Bringing the Body into Balance
Many things can throw your musculoskeletal system out of balance: taking a bad fall or picking up your groceries the wrong way, for example. Or, in my case, after spending decades hunched over a laptop, I was waking up with chronic lower back pain and my posture left a lot to be desired. Over the years, I had seen chiropractors, massage therapists and physiotherapists. But it wasn’t until I consulted with Susan Deutsch, a certified Laban Movement Analyst in Germantown, that I learned how to undo the damage and rethink the way I move.
Deutsch began our session by quickly analyzing my body language. “Because of the way you have been using your body, you have put stress on your back. As a result, your bones have pulled your muscles out of alignment,” she said.
After discussing my concerns and identifying my problem areas, Susan used a skilled touch technique developed over her thirty-two years of experience to unblock my body’s energy flow and encourage better postural alignment. For me, the results were instantaneous. Areas that had been tense and painful to the touch suddenly softened and relaxed.
Deutsch then patiently guided my now relaxed and pain-free body into a sequence of repetitive small movements which, to my amazement, unlocked my stiff lumbar muscles and helped me relearn the proper way to sit and stand. Looking in a full-length mirror, I saw that my lower spine bulge, which I thought was a permanent deformity, had returned into normal position. She then demonstrated the proper way to go from a sitting to standing position, letting the upper legs rather than the back do all the work. After years of doing it wrong, it wasn’t as easy as it sounds. But, eventually, I got it right.
“I’m giving you a new way to live inside your body with less pain,” she said, “I am helping you remember how you used to move years ago before poor posture habits misaligned your spine.”
Following my first movement therapy session, I not only felt better, but was much more observant of my posture, instinctively correcting it whenever I started to slump over my laptop. While it will take several more sessions with Deutsch to hard-wire her “corrections” into my brain, I view her unique approach to movement therapy as an insurance policy against further pain and mobility issues.
A former dancer, Deutsch has an innate understanding of movement. However, it was her study of Movement analysis and therapy at Laban Institute of Movement Studies in New York City that took it to a whole new level. Laban is a 40-year-old multidisciplinary approach to movement that incorporates anatomy, kinesiology and psychology. Among Laban Institute’s core values is recognition that “…being alive is being in movement, moving with greater consciousness and understanding…” Laban looks at the what, how, where, and why of all movement,” says Deutsch. “It enables me to look at bodies not just anatomically, but also the way in which each individual’s movement preferences say so much about them.”
“My work is about re-training the body, going back to simple movement patterns you probably had and may have lost as you became an adult and have a less playful and mobile life. In my work with clients, we revisit developmental movement patterns, in order to re-organize the brain and body,” says Deutsch, who works with people who have had brain injuries, as well as those with chronic aches and pains.
“I am passionate about teaching people ways to feel good throughout their day and night. Instead of exercises, I want to help you understand the way you use your body and how that can affect the way it feels. I want to give you ideas and imagery to operate in the long run.
“We are awake approximately sixteen hours a day.
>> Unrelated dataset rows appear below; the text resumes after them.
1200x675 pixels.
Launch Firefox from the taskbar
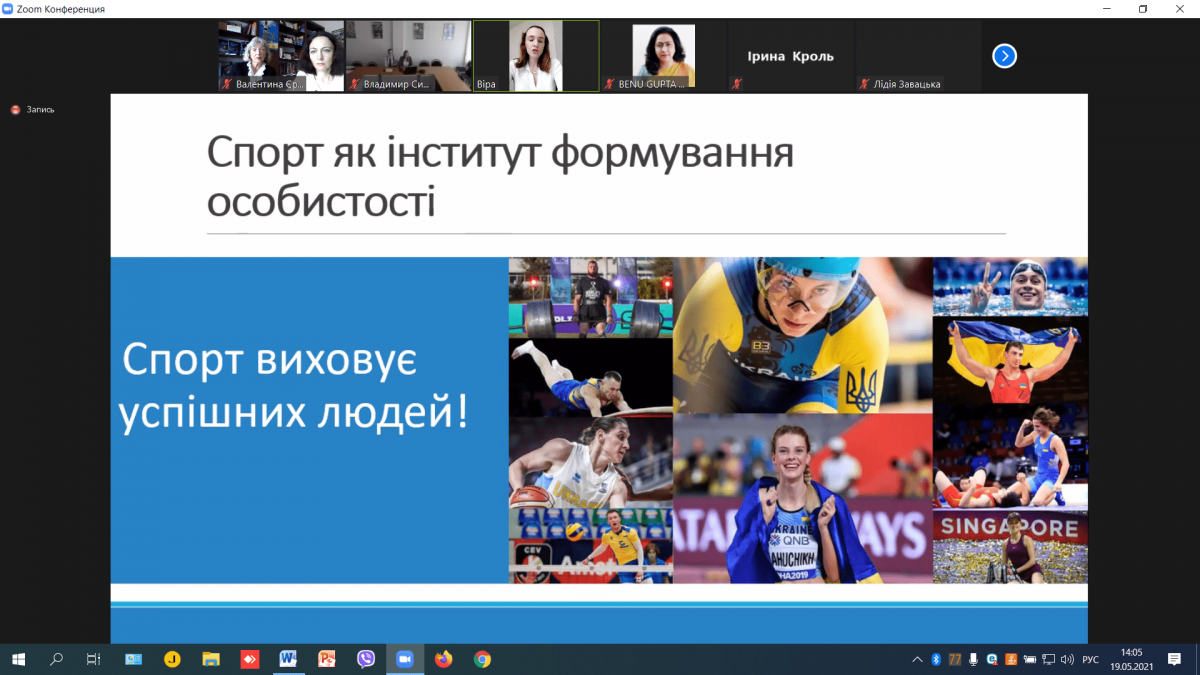click(x=443, y=659)
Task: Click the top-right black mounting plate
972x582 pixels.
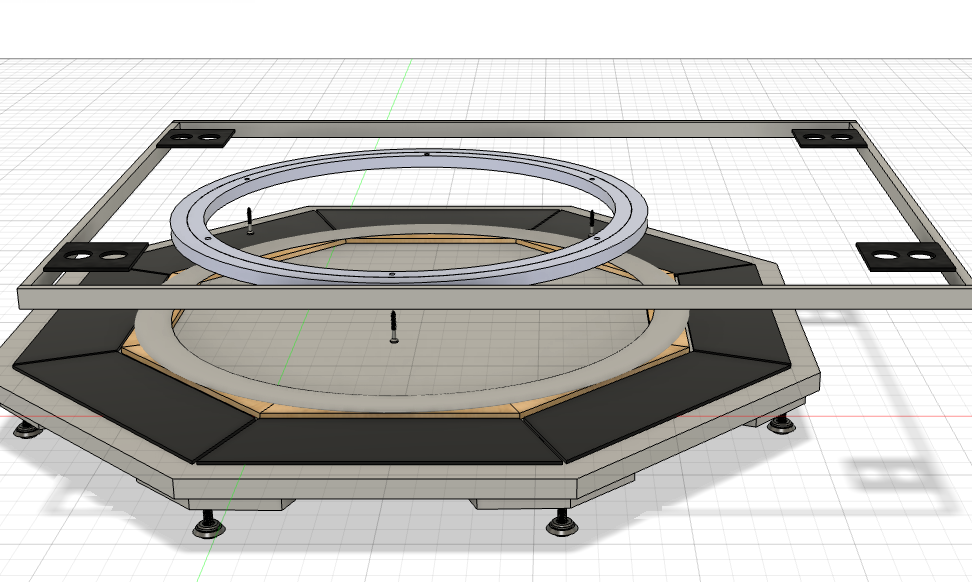Action: [828, 138]
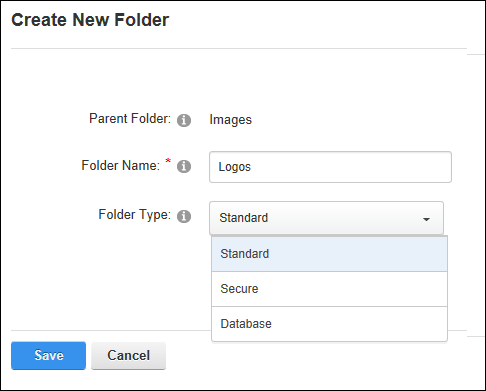The height and width of the screenshot is (391, 486).
Task: Click the info icon beside Folder Type
Action: [x=184, y=216]
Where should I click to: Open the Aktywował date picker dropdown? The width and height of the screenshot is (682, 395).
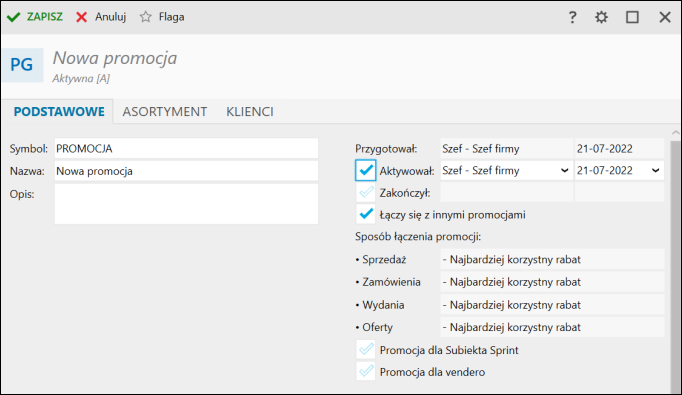pos(655,171)
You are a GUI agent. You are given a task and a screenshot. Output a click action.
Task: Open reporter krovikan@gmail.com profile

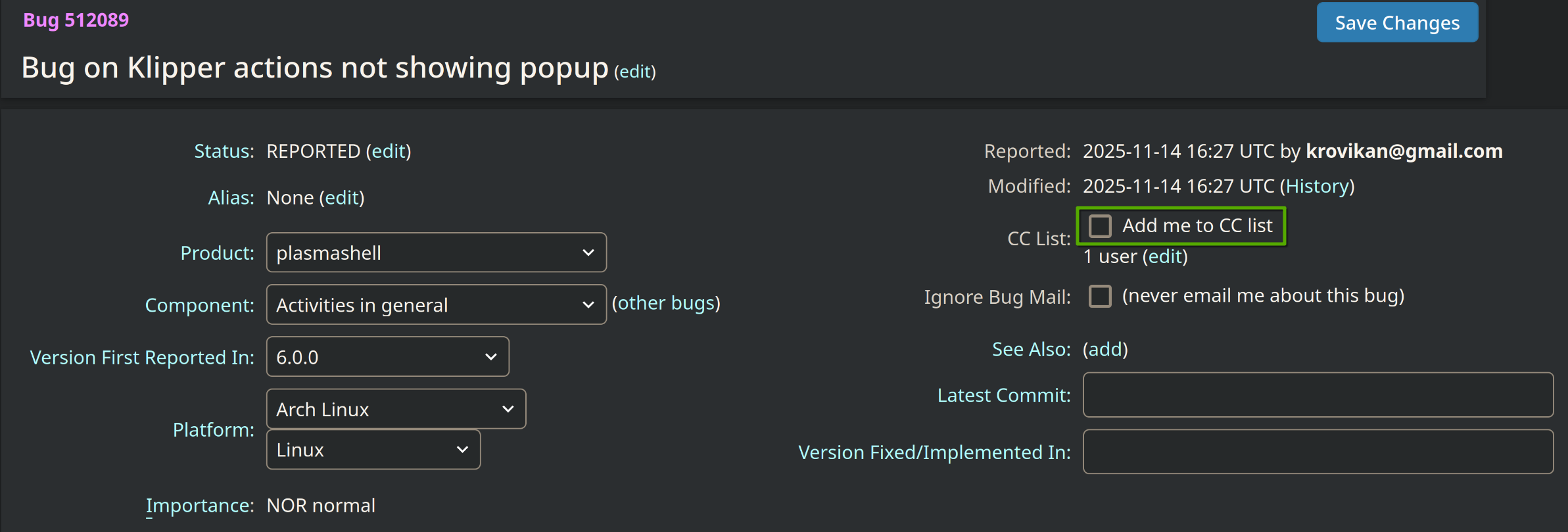1404,151
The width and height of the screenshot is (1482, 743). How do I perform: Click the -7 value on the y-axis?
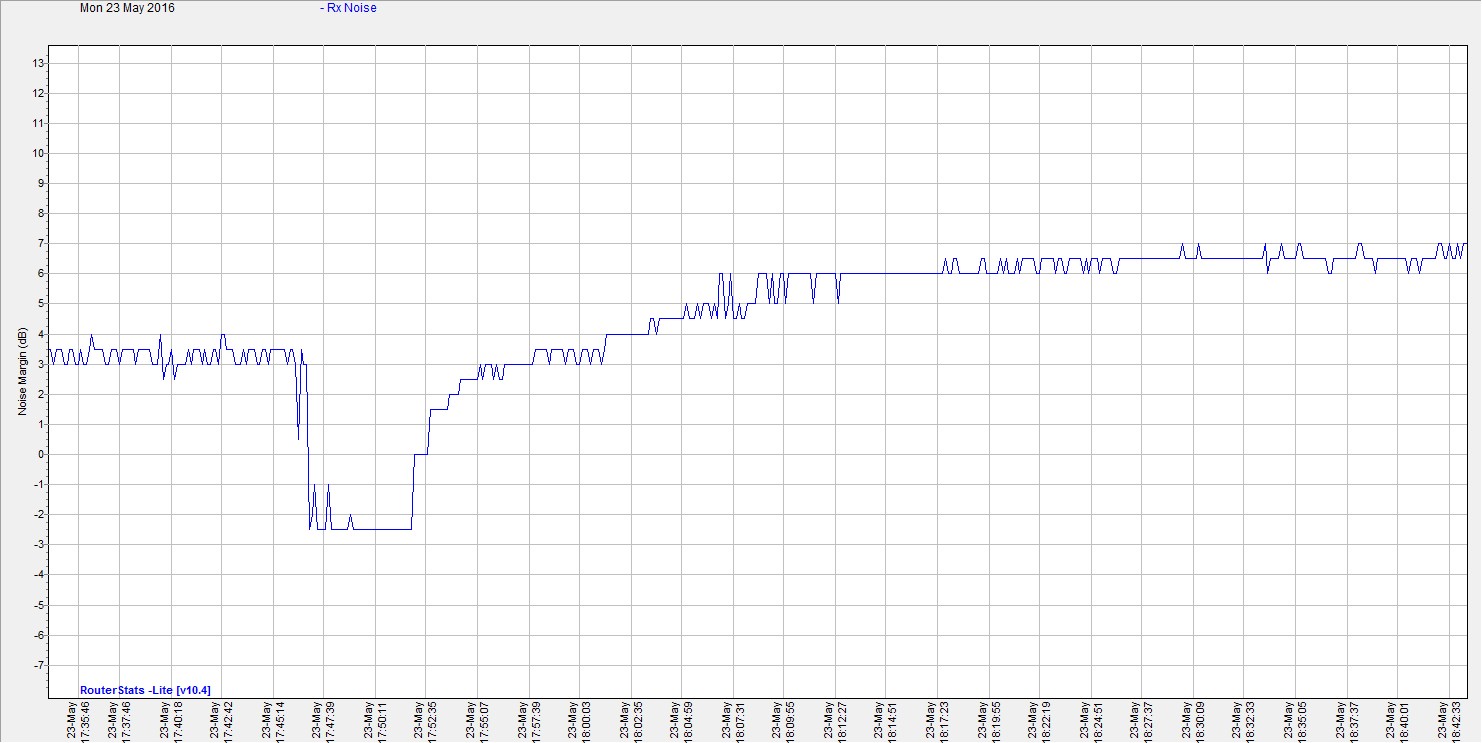click(x=38, y=665)
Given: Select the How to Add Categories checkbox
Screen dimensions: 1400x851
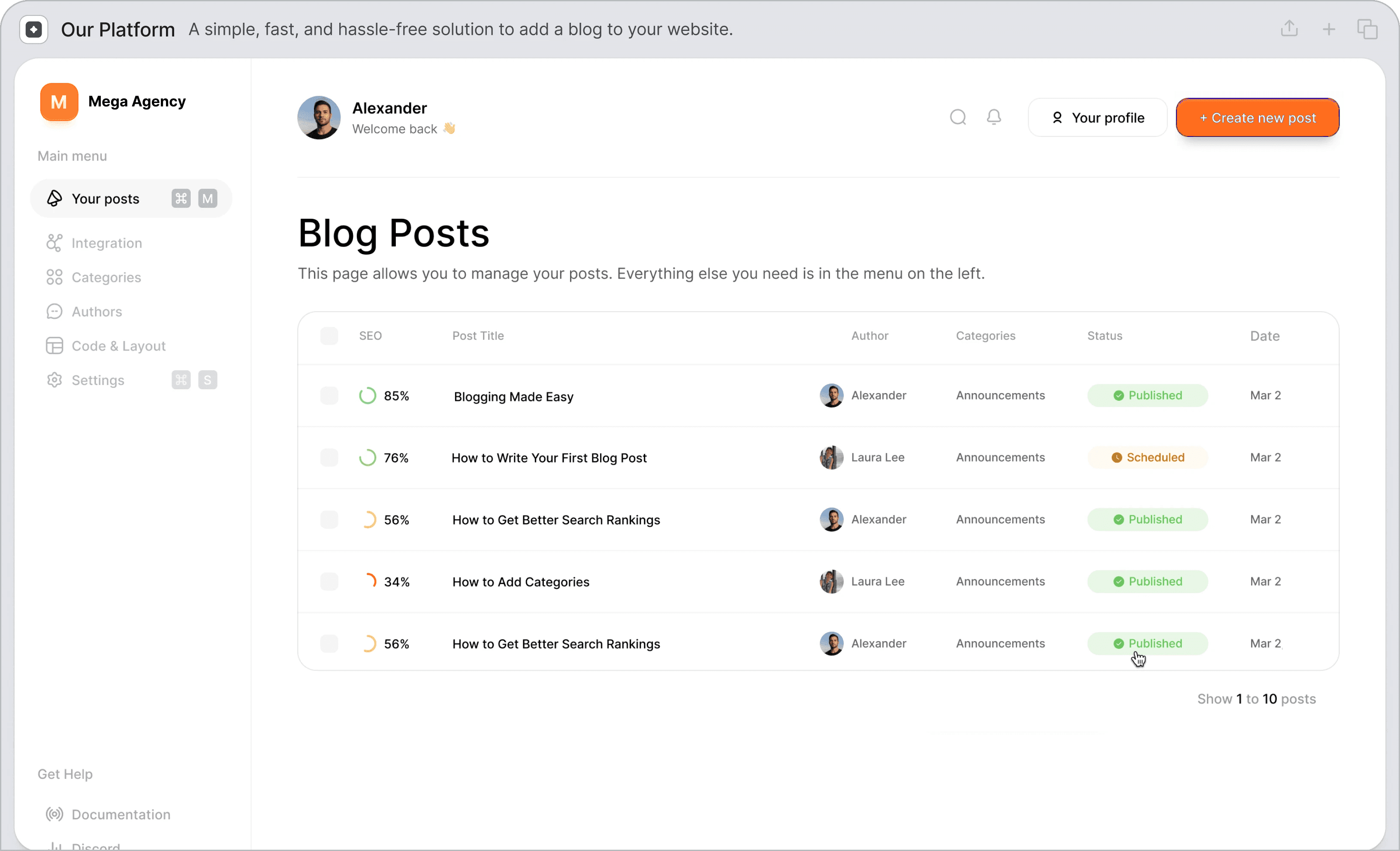Looking at the screenshot, I should pos(329,581).
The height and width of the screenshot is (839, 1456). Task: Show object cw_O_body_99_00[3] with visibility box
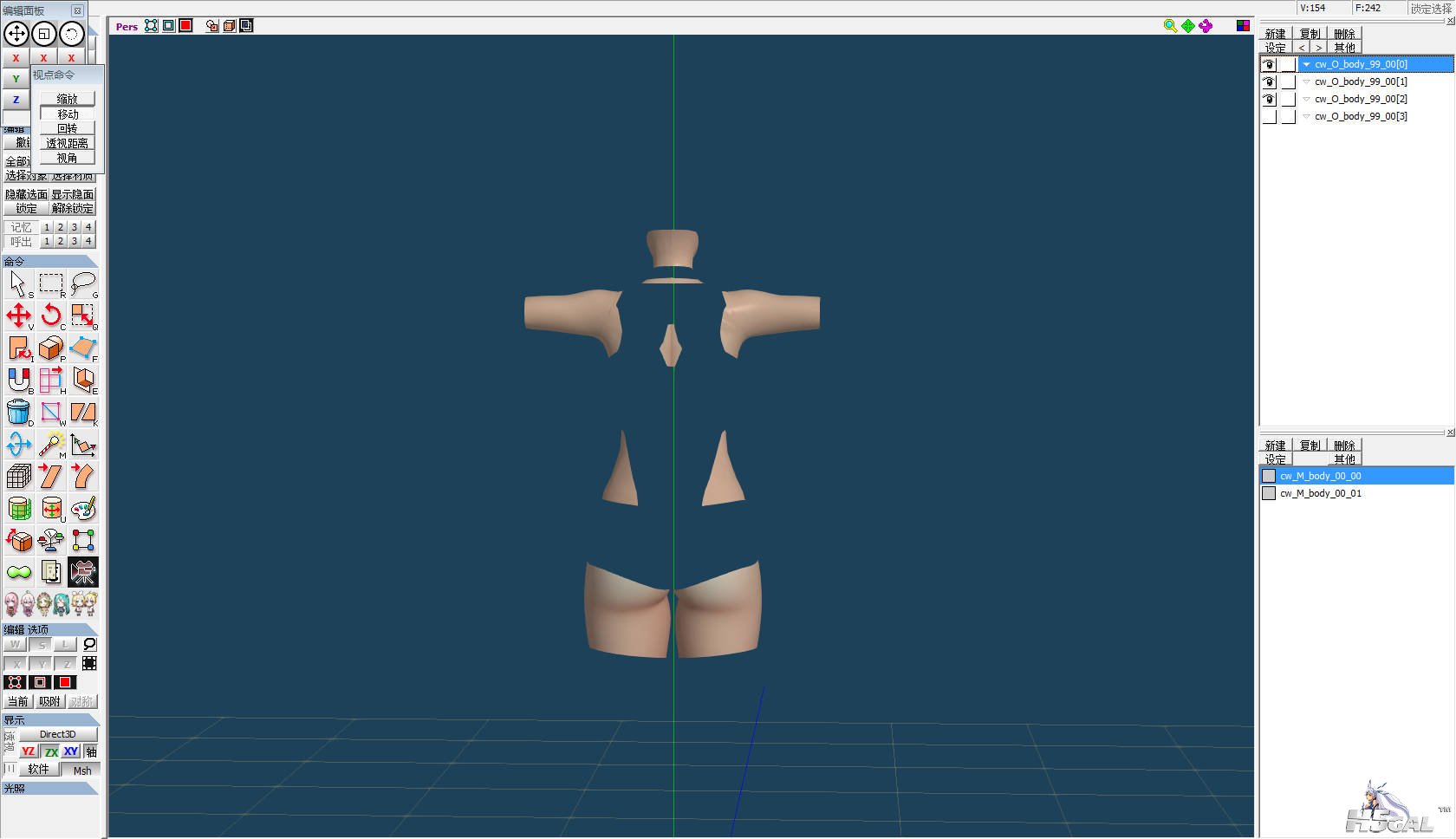click(x=1269, y=117)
How are our bodies moving during these hours? How mindful are you about the way you are sitting? Standing? It is more than just being aware of our bodies during exercise time. We need to pay attention and find a new healthy normal for all hours,” she says.
In addition to her private clients, Deutsch teaches undergraduate Movement Analysis and a graduate Laban-based movement observation course to students working on their Master of Arts in Dance Movement Therapy. She also teaches at Circadium School of Contemporary Circus in Mt Airy. (If you’ve ever been to their performances, you know how attentive aerial artists must be to avoid injury.)
Besides her busy schedule as a movement analyst, therapist and teacher, Deutsch is a wife, mother, and co-owner with her husband James Hamilton of Rittenhouse SoundWorks, Rittenhouse FilmWorks and her son Matthew Hamilton’s headshot photography studio MHamiltonVisuals. Yet, she somehow finds time each day to care for and ride her horse Caetano. “Caetano and I are currently studying dressage,” she says. “This process makes me a more empathetic teacher and reminds me how hard it is to be a student, how hard it is to learn new things, how uncoordinated it is possible to feel or how hard it is sometimes to do a simple task when your mind and body are not on the same page.”